I have an issue with being a very jealous person. Even though I have been with my boyfriend for two years and lived with him for almost that whole time, I can't shake my jealousy.

I am very confident that he would never cheat on me, but I can't handle him even being in the same room as another woman, sometimes. I know how ridiculous it is to be like this, but I just can't seem to stop my brain from thinking this way. I get this pain in my stomach, my vision gets blurry sometimes, I feel like I can't think straight, I get a hot flash...

Are there any tricks or tips you have for 'in the moment' situations that could help me calm myself down and stop myself from creating a bad situation with my boyfriend such as a huge fight?

This question was submitted by 'Kristin'

mark tyrrell

Mark says...

Hi Kristin and thank you for writing in.

Anything we really care about can cause us to misuse the imagination to frighten ourselves with the thought of the thing no longer being in our life, of being left alone in life.

Chronic, maladaptive jealousy can arise from past learning, which might be having been left by or cheated on by some ex-partner. Or this past learning might be of another kind, in which possessiveness has people treating people in their lives like objects that no one else should have any access to.

I worked with someone who had always been encouraged as a child not to share any of her toys or anything at all with other children. She developed severe jealousy problems as an adult and couldn't stand her partner even talking with other people - who she saw as 'playing with her toy'. This kind of jealousy makes a tyrant of the jealous partner.

Other jealous types have low self-esteem and can't really understand how anyone could want to be with them. They therefore feel it's just a matter of time before their partner sees the light and ditches them for someone 'better'. Some people just have so much imagination and they use it to imagine scenarios that upset themselves and this becomes a habit.

You can think right now which, if any, of the above kinds of jealous person you might be. Maybe none (but that's unlikely) or maybe a combination of the above.

[Goals]
1. Sum up the piece on jealousy in two sentences.
2. In the piece on jealousy, list every reaction Kristin describes in the sentence that begins "I get this pain."
3. Retype the passage of the piece on jealousy starting with "mark tyrrell" and going on through "alone in life.".

[Information shown]
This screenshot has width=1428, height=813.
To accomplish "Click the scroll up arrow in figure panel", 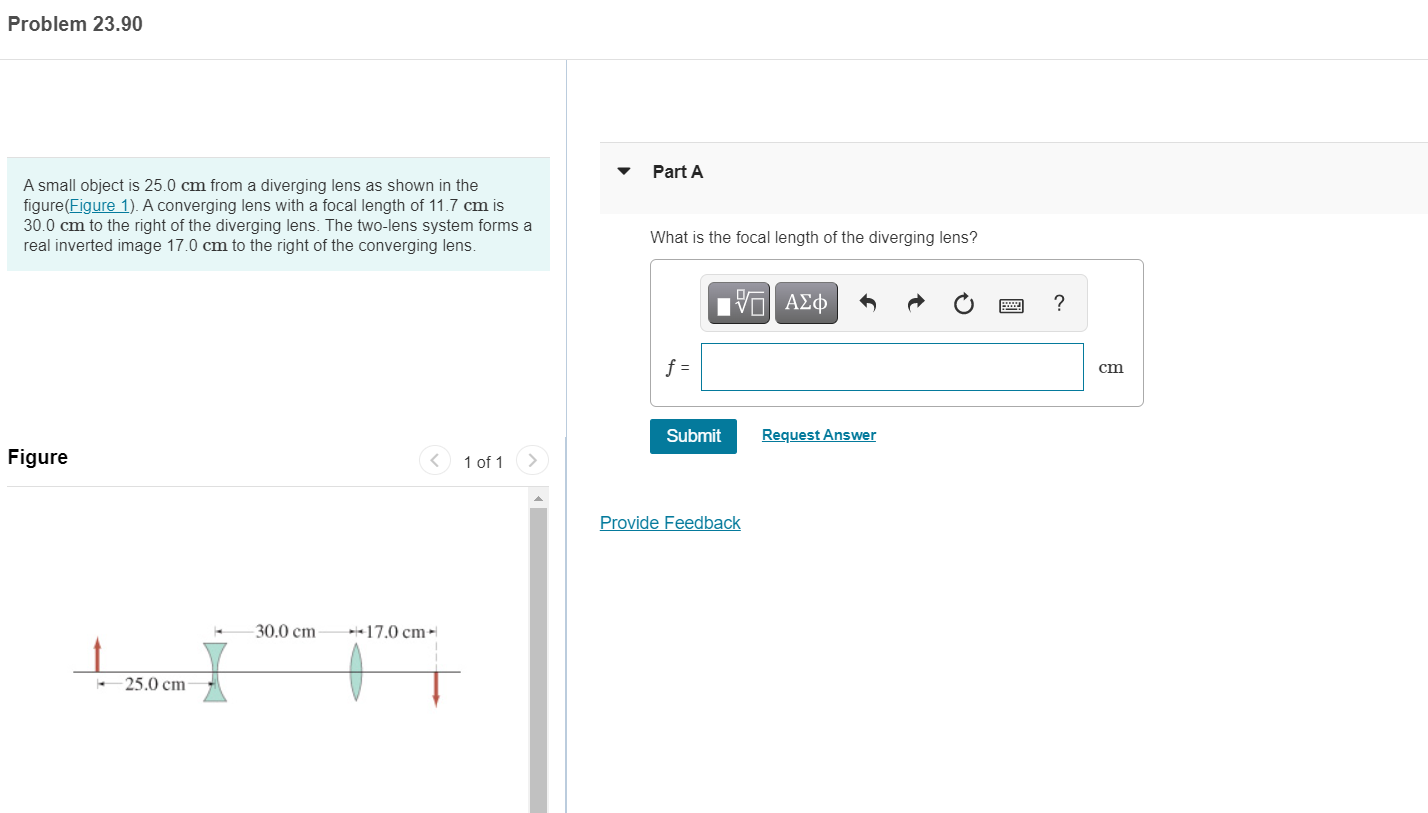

[List of solutions]
1. Kristin, who has lived with her boyfriend for almost all of their two years together, is confident he would never cheat but still struggles with strong jealousy and asks for tips to calm down in the moment and avoid a huge fight. Mark replies that chronic jealousy can come from past learning, such as being cheated on or being taught possessiveness, or from low self-esteem or a habit of imagining upsetting scenarios.

2.
- A pain in the stomach
- Vision that sometimes gets blurry
- A feeling of not being able to think straight
- A hot flash

3.
mark tyrrell

Mark says...

Hi Kristin and thank you for writing in.

Anything we really care about can cause us to misuse the imagination to frighten ourselves with the thought of the thing no longer being in our life, of being left alone in life.